# Fertilizers



## cincy boy (Feb 21, 2005)

When vegging is it best to use a 20-20-20 mix in nutrient free potting mix and then during flowering to use ethier a 10-52-10 or a 15-30-15 mix and then stop feeding in week 5 of flowering


----------



## Adarious (Feb 27, 2005)

good question, I wondered this myself.  You also have those 'natural fertilizers' such as bat crap and worm castings to consider ... you also have the brand name fertilizers/growth boosters that one sees all over hydro stores to consider as well.  Answers to which to use and not use would be a good thread to have here...I'm sure many ppl have the same question.


----------



## cincy boy (Feb 27, 2005)

my friend uses worm castings all the time and his shit gives me headaches


----------



## MY BABY (Mar 5, 2005)

true or fales

i heard this from a random pothead
that u should use bong water as a fertalizer???
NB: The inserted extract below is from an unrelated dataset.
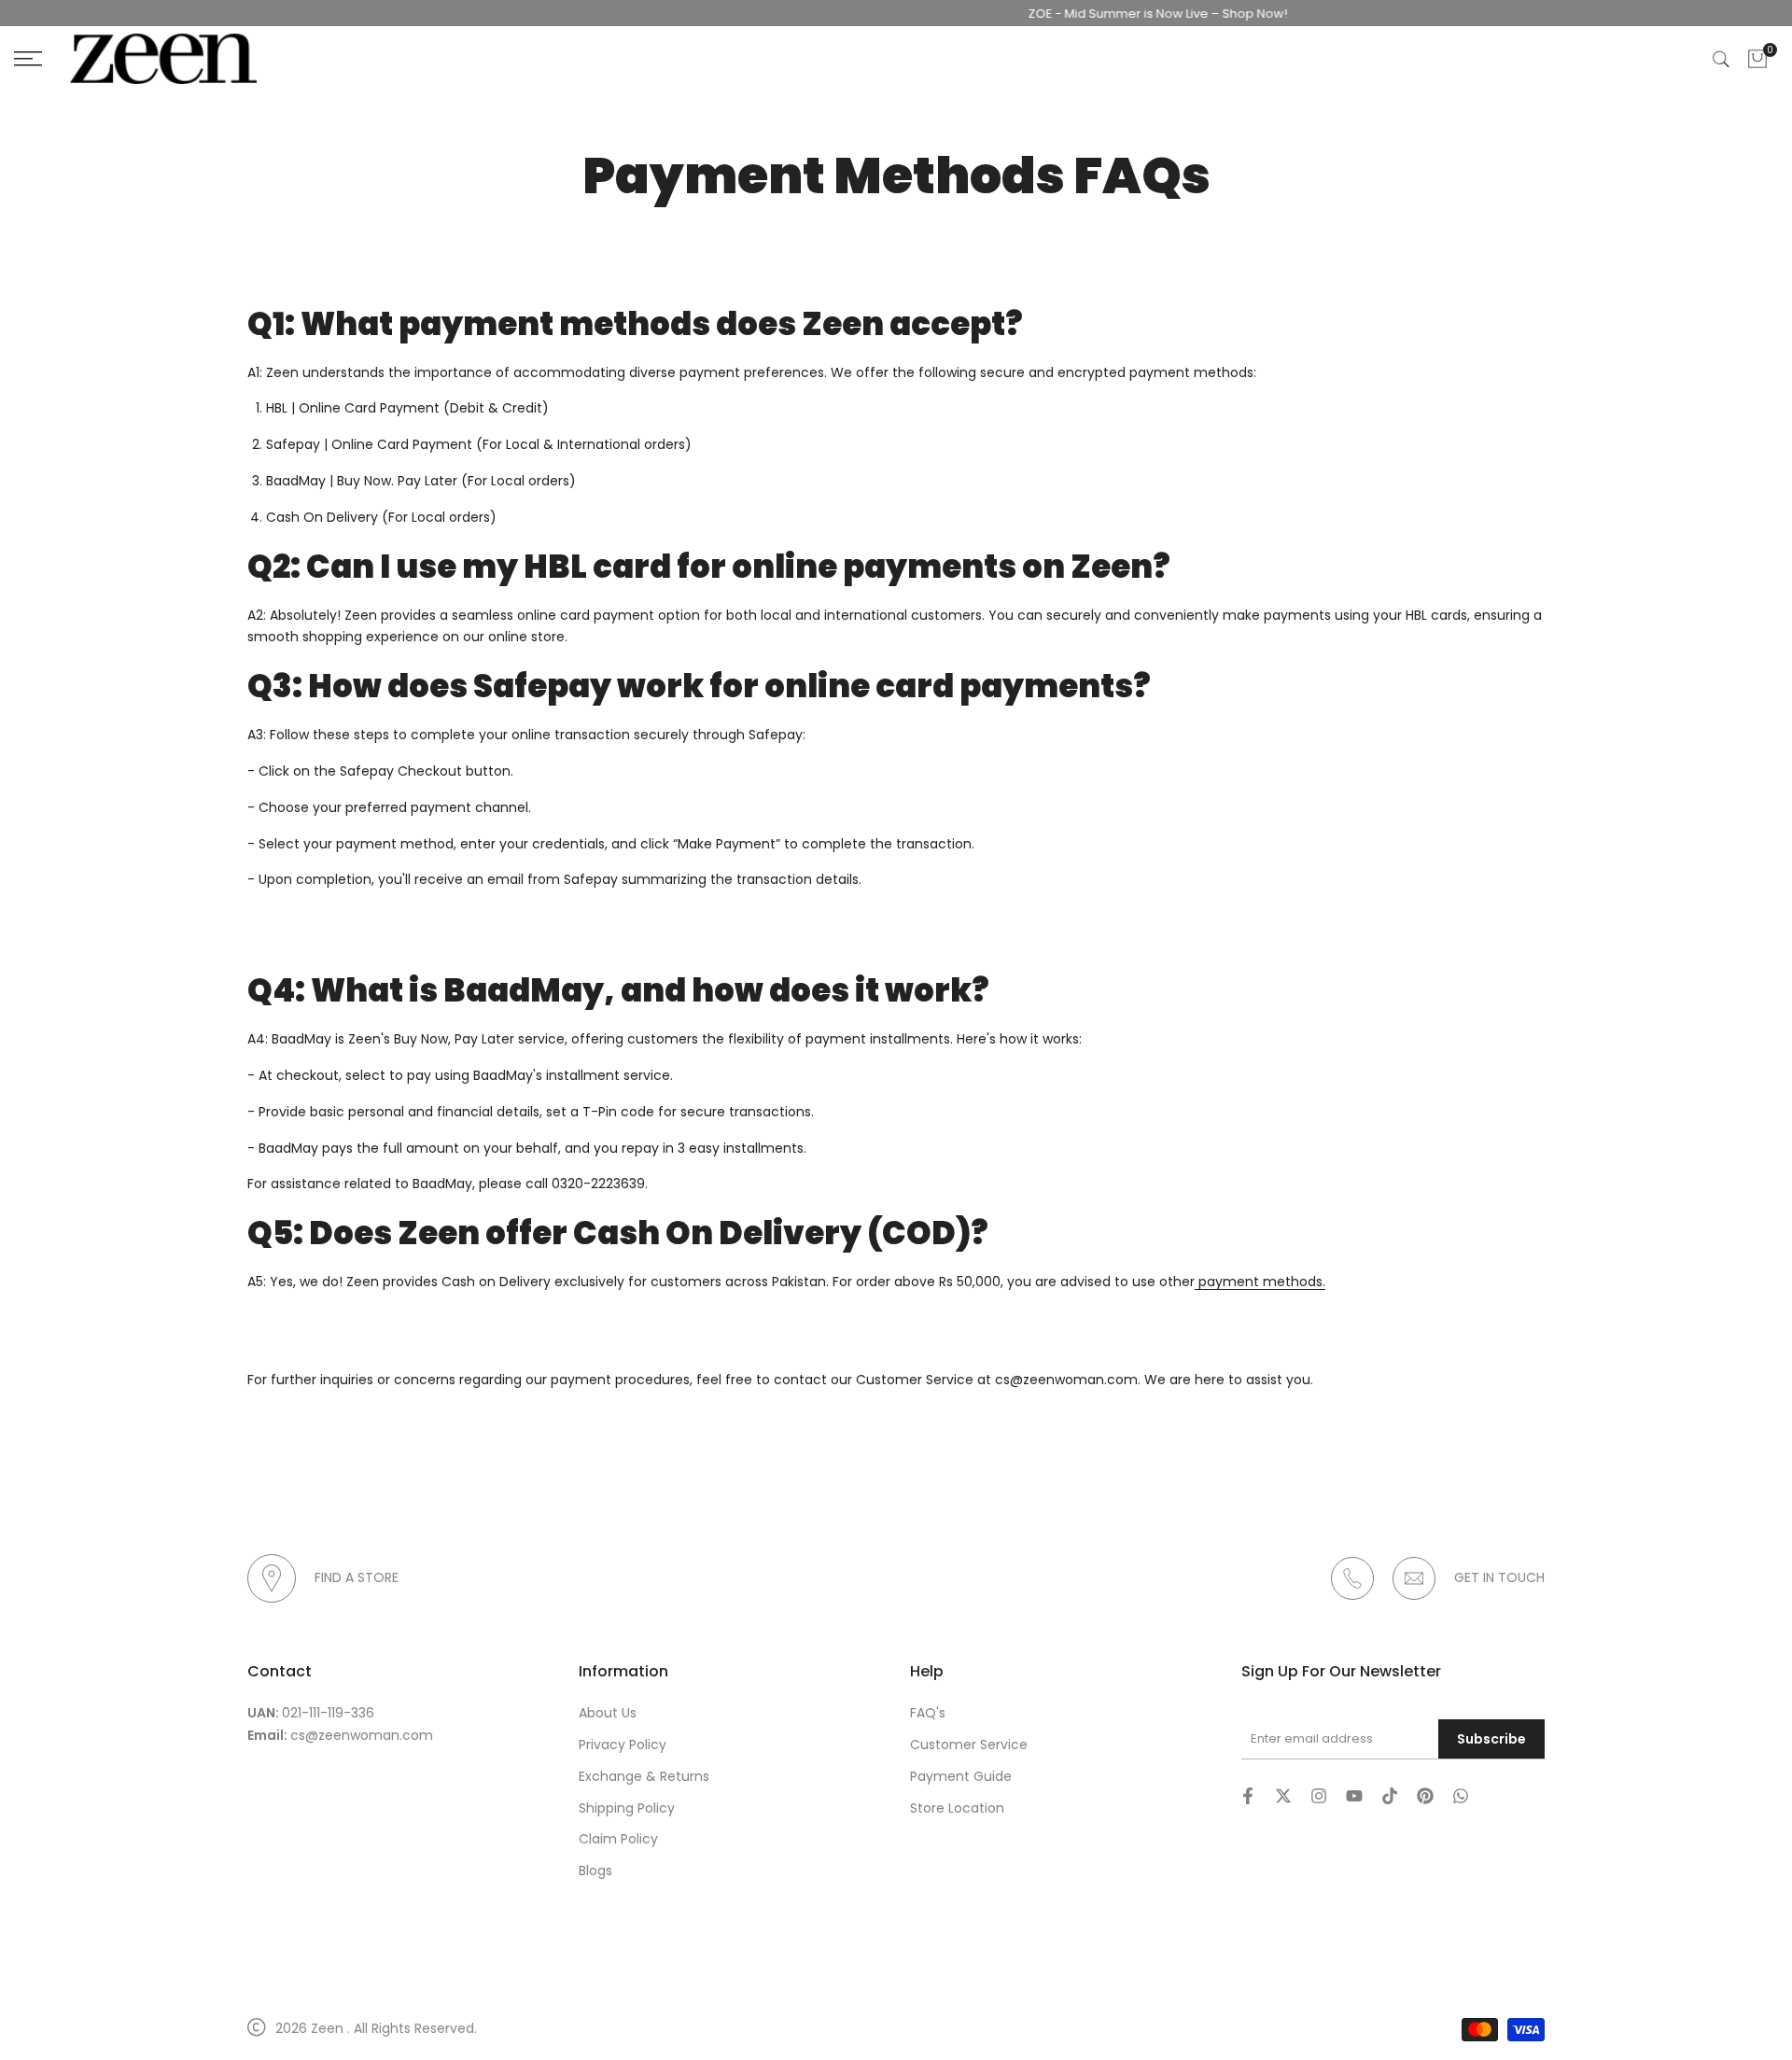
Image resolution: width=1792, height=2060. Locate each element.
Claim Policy (618, 1838)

i dont think so, but i dont know


----------



## cincy boy (Mar 5, 2005)

never herd of it


----------



## BeaArthur (Mar 5, 2005)

MY BABY said:
			
		

> true or fales
> 
> i heard this from a random pothead
> that u should use bong water as a fertalizer???
> ...




Dude, You HAVE to learn to start new threads...

To answer your question though:

It's a bad idea. The same way growing in a smokey room (be it cigarettes ot pot smoke) will have lesser yeilds and poorer quality bud, the same will happen if you use water that isn't at the very least pure (the only thing betterthan pure water is water with the right balance of nutes). Except for the fertilizer, don't give your plant any water that you wouldn't drink. 

A marijuana plant is fragile. If you polute it, you're gonna kill it, for sure.

... and learn how to start new threads. Please.


----------